Updating webarchives

Hoping I can be forgiven for:

  • being new to DT
  • being relatively new to scripting and/in DT
  • just wanting to rely on having some form of ‘captured’ web content, or a pointer thereto whenever I need it,

I have to agree with you that ‘…The thread is a complete mess…’; I take responsibility for that - both by ‘thinking aloud’ at times and by not having the familiarity with the environment that I am now gaining - in no small part thanks to your expertise, Pete!

So I am nevertheless very grateful for your help with explanations, suggestions, and concrete solutions (your script).

You did. But I read that post of yours as meaning that I wouldn’t need the script which you had just written - as I think you’re saying here, aren’t you:

My apologies. It looks as though I won’t need either - provided Reload does detect defunct URLs, rather than flagging them as ‘Invalid’ and creating a Replicant for each one in its own directory so named. Or will I?

At the risk of trying your patience even further, which script: yours or ‘Check Links’?

I do propose to read through this thread - all 60 messages of it (!) again.

I have just done so once :slight_smile: .

In the meantime, I believe I understand you to be saying that the process is - in sequence - to:

  1. run one of the scripts… not sure which one; sorry :slight_smile:
  2. Reload
  3. Update Captured Archive, which we know from this post of @cgrunenberg, does this: ’ just uses the currently loaded web page & its resources, creates an updated web archive and updates the URL of the item. Therefore it’s useful to update captured web archives in case of changed contents (e.g. after reloading the page), it’s not intended for updating invalid URLs.

for each URL.

If I’m right, I have two questions:

  1. What is the inbuilt ‘Check URLs’ script designed to do? Just check Bookmarks? I was - in all fairness - directed to this in order to help me with webarchives. Maybe I need to do that first in order to get at least valid URLs; although - as I said in my post earlier today - it does seem to do some updating.
  2. How do I script that process for - say - each webarchive in any given directory, please?

And again - all I want to do is:

  • update URLs which are no longer valid - that is, record the latest (correct) URL in DT; this will most likely be because the domain has changed and/or because the page (I only save pages) has moved to a different location in the (menu structure of) the site
  • and then to update the contents of the webarchive inside DT in order for it to be as useful to me as possible.

There is no reasonable way to update a bunch of webarchives other than creating new ones. This was also suggested by @cgrunenberg:

This script

DEVONthink automatically follows redirected URLs when it creates a webarchive, so you get the correct URL. There is no need to use any of the other scripts.

All you have to do is:

  • Run the script
  • Compare each resulting webarchive with the old version
2 Likes

I can see that now :slight_smile: . Am learning a lot!

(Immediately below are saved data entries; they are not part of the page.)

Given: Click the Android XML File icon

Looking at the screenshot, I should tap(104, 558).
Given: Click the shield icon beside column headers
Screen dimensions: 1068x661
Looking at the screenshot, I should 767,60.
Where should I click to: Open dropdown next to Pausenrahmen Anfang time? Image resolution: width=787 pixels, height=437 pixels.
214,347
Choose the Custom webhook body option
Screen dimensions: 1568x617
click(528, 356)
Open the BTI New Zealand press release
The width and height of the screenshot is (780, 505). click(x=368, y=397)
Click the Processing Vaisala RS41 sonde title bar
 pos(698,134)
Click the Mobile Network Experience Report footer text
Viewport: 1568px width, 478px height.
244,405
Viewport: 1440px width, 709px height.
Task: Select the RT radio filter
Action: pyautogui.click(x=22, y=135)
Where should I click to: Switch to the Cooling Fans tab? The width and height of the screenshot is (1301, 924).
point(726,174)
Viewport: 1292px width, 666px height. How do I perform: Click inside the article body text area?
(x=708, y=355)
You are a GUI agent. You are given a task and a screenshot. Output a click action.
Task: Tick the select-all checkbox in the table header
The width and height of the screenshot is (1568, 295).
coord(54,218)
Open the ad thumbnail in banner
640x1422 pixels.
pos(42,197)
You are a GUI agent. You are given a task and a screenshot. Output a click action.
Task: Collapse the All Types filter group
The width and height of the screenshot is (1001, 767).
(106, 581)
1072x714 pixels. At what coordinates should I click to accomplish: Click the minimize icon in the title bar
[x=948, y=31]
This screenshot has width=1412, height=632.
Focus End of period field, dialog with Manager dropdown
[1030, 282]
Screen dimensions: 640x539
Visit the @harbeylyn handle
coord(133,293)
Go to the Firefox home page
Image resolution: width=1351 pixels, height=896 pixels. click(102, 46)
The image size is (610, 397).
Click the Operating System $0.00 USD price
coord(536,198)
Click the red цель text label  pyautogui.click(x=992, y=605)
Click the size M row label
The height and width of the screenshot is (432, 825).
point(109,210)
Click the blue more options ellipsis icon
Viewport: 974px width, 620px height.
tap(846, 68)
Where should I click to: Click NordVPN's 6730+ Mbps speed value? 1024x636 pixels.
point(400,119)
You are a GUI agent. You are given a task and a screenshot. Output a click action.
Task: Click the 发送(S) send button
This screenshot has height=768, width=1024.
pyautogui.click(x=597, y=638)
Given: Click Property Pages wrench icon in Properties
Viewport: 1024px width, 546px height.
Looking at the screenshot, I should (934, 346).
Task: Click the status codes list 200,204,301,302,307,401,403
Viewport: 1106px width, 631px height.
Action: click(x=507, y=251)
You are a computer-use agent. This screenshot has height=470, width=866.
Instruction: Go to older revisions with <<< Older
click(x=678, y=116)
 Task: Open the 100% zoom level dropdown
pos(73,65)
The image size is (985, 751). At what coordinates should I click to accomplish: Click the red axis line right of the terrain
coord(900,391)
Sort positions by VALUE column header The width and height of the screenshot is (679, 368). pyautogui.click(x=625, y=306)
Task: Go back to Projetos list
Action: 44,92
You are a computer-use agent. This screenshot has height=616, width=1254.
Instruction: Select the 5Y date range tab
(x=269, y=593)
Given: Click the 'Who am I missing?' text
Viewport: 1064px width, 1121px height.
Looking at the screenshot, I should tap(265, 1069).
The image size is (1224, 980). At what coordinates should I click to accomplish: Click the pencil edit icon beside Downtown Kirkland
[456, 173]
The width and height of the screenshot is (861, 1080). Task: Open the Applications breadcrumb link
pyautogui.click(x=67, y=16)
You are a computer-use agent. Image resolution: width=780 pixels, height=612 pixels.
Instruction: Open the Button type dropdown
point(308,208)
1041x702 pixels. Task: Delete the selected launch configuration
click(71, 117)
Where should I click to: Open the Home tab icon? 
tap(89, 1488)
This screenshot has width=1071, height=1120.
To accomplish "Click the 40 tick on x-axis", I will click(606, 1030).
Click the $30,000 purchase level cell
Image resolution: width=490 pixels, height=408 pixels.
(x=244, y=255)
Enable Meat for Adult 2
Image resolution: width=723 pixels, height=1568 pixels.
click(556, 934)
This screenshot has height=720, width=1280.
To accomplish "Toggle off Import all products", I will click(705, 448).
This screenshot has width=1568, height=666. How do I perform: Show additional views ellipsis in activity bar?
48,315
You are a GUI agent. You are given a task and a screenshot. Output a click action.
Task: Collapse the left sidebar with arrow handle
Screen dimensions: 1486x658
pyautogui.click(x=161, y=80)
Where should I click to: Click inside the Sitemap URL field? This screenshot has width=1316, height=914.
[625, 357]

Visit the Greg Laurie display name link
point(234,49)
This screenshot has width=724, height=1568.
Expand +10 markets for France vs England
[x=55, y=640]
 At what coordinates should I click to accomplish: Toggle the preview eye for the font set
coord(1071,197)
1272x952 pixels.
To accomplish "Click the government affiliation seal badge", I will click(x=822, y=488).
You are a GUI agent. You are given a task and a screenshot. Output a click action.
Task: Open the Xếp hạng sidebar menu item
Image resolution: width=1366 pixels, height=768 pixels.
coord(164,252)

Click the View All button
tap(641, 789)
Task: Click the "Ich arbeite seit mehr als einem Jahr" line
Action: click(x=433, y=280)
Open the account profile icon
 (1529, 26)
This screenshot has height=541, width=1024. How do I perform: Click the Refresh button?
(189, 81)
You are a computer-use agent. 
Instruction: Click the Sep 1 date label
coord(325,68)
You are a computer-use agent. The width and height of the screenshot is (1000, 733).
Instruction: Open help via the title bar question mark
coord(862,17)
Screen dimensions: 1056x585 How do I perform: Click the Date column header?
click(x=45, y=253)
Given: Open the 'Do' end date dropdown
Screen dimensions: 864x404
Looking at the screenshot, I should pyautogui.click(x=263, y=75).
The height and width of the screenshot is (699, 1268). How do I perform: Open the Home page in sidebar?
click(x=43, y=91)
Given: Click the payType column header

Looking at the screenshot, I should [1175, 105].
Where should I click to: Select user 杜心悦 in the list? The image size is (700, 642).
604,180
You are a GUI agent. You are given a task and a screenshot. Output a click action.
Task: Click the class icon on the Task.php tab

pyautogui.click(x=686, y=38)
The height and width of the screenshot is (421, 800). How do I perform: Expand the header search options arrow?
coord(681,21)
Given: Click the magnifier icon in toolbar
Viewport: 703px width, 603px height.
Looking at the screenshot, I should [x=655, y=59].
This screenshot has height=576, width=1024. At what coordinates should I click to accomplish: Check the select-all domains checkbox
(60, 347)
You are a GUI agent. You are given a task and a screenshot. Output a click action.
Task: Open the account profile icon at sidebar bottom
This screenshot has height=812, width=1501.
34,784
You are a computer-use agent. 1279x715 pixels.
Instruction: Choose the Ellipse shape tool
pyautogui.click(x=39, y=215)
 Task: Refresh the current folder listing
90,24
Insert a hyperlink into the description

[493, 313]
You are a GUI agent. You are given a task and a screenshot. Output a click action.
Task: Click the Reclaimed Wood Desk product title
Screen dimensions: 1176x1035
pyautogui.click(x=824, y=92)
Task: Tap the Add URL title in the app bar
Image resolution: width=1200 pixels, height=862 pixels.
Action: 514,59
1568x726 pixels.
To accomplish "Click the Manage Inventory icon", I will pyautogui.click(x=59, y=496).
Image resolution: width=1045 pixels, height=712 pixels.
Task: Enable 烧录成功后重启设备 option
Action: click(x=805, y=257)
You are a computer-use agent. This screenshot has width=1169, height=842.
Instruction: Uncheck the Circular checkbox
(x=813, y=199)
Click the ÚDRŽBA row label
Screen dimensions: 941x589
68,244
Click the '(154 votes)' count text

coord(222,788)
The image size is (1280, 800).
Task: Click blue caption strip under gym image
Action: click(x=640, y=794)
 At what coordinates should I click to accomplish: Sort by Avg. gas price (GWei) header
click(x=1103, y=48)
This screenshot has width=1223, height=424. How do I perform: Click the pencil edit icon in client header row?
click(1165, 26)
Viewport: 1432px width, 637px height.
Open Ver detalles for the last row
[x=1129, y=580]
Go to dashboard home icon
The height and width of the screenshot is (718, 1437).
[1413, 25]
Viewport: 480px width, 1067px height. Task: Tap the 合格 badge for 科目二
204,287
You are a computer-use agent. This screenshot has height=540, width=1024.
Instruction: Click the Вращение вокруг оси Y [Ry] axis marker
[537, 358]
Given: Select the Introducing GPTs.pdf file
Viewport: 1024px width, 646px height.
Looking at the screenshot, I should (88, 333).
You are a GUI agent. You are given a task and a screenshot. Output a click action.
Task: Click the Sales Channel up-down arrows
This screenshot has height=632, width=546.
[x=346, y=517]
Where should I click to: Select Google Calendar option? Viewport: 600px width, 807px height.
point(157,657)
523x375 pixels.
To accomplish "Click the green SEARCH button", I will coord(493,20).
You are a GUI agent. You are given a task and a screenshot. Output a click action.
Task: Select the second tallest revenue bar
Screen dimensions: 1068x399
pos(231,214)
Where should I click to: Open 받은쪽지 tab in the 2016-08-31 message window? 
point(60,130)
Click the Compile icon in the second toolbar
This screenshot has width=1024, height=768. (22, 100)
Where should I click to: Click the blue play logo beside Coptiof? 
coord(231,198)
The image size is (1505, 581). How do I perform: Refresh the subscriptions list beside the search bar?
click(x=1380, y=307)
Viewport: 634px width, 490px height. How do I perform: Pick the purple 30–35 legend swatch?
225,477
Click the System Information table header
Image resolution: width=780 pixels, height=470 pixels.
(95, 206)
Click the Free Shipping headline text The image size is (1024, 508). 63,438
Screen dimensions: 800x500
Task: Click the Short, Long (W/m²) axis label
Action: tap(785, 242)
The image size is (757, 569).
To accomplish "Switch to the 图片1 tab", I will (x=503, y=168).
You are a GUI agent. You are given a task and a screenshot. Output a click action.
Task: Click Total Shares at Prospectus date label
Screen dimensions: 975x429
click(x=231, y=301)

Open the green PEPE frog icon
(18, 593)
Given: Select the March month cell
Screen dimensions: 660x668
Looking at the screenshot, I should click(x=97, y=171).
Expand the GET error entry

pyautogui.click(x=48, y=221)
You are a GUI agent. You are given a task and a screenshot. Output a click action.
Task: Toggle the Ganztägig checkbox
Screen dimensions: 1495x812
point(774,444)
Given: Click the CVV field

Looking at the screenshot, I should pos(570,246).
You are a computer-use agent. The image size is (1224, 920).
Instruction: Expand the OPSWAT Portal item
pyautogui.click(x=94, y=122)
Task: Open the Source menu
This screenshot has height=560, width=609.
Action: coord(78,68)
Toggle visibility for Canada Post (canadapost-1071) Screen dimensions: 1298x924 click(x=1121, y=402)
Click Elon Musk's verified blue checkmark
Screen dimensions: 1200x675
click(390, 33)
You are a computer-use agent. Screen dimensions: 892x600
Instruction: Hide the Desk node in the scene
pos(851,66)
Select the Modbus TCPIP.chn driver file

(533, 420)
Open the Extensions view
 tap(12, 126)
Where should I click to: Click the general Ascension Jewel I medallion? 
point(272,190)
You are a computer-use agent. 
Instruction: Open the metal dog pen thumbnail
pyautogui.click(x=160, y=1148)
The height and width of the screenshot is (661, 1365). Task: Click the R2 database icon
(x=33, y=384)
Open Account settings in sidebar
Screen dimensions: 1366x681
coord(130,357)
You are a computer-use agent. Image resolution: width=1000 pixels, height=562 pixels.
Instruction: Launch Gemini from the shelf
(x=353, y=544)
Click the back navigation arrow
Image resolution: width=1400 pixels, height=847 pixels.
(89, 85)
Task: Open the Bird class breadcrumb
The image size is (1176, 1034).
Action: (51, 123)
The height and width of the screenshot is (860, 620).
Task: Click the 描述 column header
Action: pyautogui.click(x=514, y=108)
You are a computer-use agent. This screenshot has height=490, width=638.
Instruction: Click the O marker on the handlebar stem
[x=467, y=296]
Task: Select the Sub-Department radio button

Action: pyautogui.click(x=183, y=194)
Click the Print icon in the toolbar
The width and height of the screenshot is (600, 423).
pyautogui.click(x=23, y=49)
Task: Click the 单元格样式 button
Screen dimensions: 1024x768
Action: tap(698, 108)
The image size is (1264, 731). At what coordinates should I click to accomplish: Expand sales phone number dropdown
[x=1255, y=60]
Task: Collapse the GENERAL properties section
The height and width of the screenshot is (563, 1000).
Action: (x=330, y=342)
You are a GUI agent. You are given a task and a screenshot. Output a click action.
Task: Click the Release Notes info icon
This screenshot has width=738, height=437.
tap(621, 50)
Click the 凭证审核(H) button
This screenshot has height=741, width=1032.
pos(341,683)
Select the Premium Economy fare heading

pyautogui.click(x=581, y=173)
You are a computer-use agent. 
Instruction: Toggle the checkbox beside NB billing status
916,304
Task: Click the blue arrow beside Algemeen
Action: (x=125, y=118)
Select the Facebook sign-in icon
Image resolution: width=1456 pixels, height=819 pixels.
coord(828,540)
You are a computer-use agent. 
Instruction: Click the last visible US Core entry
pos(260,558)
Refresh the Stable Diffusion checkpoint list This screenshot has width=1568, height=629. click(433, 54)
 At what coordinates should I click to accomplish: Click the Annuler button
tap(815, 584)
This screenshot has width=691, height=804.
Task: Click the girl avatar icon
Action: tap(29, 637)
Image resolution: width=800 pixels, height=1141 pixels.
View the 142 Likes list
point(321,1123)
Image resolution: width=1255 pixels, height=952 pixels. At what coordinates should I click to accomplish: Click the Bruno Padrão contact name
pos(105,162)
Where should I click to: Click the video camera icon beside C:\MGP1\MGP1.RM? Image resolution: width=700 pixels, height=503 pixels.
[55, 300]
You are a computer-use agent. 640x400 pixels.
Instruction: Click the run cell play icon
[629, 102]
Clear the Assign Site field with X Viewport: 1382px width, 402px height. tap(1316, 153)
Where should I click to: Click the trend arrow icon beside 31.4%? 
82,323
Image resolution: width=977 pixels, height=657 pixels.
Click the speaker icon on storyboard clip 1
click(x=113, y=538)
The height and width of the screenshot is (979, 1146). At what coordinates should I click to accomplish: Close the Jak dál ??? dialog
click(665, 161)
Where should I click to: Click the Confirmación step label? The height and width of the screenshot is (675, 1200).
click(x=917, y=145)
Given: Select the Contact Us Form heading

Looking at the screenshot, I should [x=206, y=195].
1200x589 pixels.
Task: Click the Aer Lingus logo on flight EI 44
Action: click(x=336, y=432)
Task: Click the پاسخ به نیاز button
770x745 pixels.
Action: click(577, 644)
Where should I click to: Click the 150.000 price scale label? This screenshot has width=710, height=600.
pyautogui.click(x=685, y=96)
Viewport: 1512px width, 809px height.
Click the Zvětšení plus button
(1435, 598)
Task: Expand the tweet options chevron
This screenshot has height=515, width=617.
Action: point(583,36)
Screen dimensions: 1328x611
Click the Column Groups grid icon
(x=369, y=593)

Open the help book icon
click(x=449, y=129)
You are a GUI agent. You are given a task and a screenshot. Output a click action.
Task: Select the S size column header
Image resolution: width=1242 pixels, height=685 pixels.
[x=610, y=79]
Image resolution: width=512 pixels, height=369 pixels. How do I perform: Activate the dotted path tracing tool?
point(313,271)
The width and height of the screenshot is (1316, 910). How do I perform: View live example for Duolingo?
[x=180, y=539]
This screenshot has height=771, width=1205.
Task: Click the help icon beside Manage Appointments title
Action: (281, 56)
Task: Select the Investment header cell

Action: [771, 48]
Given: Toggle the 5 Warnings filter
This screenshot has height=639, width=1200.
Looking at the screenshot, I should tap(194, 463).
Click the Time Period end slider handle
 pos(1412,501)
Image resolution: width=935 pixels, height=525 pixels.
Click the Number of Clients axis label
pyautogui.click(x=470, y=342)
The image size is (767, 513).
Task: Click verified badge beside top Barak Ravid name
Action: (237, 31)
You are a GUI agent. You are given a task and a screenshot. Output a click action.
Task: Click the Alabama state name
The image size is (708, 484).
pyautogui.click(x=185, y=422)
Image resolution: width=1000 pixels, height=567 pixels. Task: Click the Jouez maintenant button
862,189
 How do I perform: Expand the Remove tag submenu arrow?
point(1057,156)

What is the purpose of DT’s ‘Check links’ inbuilt script?

I still find it useful to see which webarchives can be found (even though they may not be up-to-date, may not display the latest content), and so which - as you suggest - it’s still better just to re-Capture.

That’s just an extract, isn’t it… I get an error when trying to compile?

Have you in fact updated it?

I ask because I get this error:

Screen Shot 2021-06-11 at 12.14.06

And, am I right that that’s the reason why it sometimes works - but only on one at a time?

Run your script. This one - originally posted here?

This is typically used to find dead links, i.e., bookmarks pointing to non-existent resources. Remember, we have plenty of people who import bookmarks from browsers as well as adding them via Ciip to DEVONthink.

Thanks, Jim; so - bearing the contents of this whole thread in mind - not to check webarchives?

Yes. You have to click the linked post to see the whole script. But I now also added a link.

Yes. When you first tested this script you got the same error, remember?
Afterwards I updated it. Use the current version and you won’t get the error.

No, it can be used to check the URLs of webarchives…

image

I do remember. I have now re-downloaded the current version. Thanks. No errors.

This is going to be extremely helpful, Pete. Thanks so much!

But it doesn’t work every time: some webarchives like the one from this URL create what I think I understand, but isn’t complete: applewebdata://69FFF7AA-B2FD-44A4-A912-06D2A29D2E66

Not a complaint. I can see how powerful this can be. Thanks!

But, as has been said in this thread, that may not be the last word: it checks for a URL that is invalid (e.g. www.divontachnologies.cim), but - even though the log says that can get updated, it isn’t really actually changing anything?